Y, en efecto, gran parte de sus tropas se congregó al instante con este propósito; pero Las Casas les gritó: «¡En nombre del emperador y de Cortés os ordeno que caigáis sobre el tirano! ¡Su tiranía ya no se puede soportar!».
Tan pronto como se mencionaron estos nombres, nadie osó mover un dedo en defensa de Oli; por el contrario, todos se sometieron en silencio y obedecieron de inmediato las órdenes de Las Casas, apresurándose a buscar a Oli para traerlo prisionero. Este hizo saber entonces que cualquiera que supiera dónde estaba oculto Oli y omitiera dar información sobre ello sería castigado con la muerte.
Por este medio pronto se descubrió dónde se hallaba escondido Oli, y después de haber sido llevado prisionero, se le entabló un proceso criminal en debida forma, y habiéndosele dictado sentencia de muerte, fue decapitado por orden de estos dos oficiales, Las Casas y Ávila, en la plaza pública de Naco.
Así miserablemente terminó sus días Cristóbal de Olid por escuchar los consejos de hombres malos y olvidar cuánto le debía a Cortés, quien lo había nombrado alférez mayor y le había concedido encomiendas lucrativas.
Siempre había demostrado ser un hombre de gran valor, y estaba recién casado con una dama portuguesa llamada Filipa de Araujo, con quien tuvo una hija.
Tan pronto como Las Casas y Ávila se hubieron deshecho de su enemigo común, reunieron a todas las tropas; dividieron el mando por igual entre ambos y continuaron en los mejores términos el uno con el otro.
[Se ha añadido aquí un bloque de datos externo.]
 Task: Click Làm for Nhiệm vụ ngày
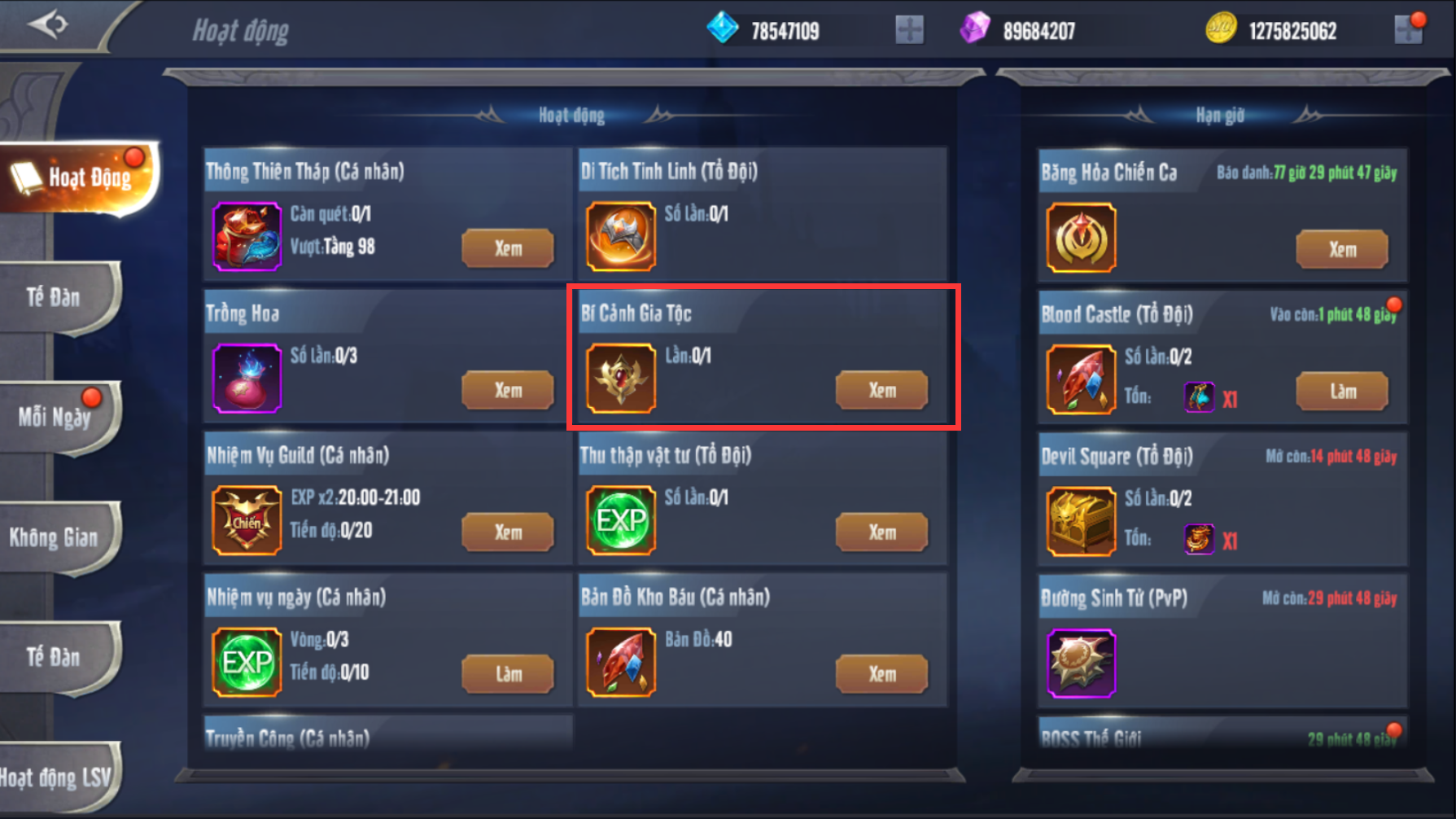508,674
Poco después, Las Casas fundó la ciudad de Trujillo, a la que llamó así por su lugar de origen, Trujillo en Extremadura; y Ávila envió un pequeño cuerpo de tropas a la ciudad que había fundado anteriormente, llamada Buena Vista, para comprobar en qué estado se encontraba la colonia.
El mando de este pequeño destacamento se lo dio a un oficial llamado Armenta, con órdenes de no hacer ningún cambio allí, al menos si encontraba todo en las mismas condiciones que cuando la dejó; sino de aguardar su regreso desde la Nueva España, adonde iría inmediatamente para pedir a Cortés un nuevo suministro de tropas.
Las Casas decidió asimismo marchar con Ávila a México, para poder dar a Cortés, conjuntamente, cuenta de todo lo acontecido.
Debo, sin embargo, cerrar este capítulo aquí, pues tendré que volver a estos sucesos en la parte correspondiente de mi historia; solo tengo que observar que Cortés no recibió noticias de lo que acabo de relatar hasta mucho tiempo después.